Reproduce the complete set of records, exactly as they appear.

────────────────────

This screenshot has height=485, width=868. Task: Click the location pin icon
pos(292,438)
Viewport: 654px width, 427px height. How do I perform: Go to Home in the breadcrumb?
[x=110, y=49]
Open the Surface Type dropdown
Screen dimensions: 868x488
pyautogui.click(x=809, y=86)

────────────────────

> [Worked solution]
This screenshot has height=485, width=868. Task: Click the location pin icon
pos(292,438)
Viewport: 654px width, 427px height. How do I perform: Go to Home in the breadcrumb?
[x=110, y=49]
Open the Surface Type dropdown
Screen dimensions: 868x488
pyautogui.click(x=809, y=86)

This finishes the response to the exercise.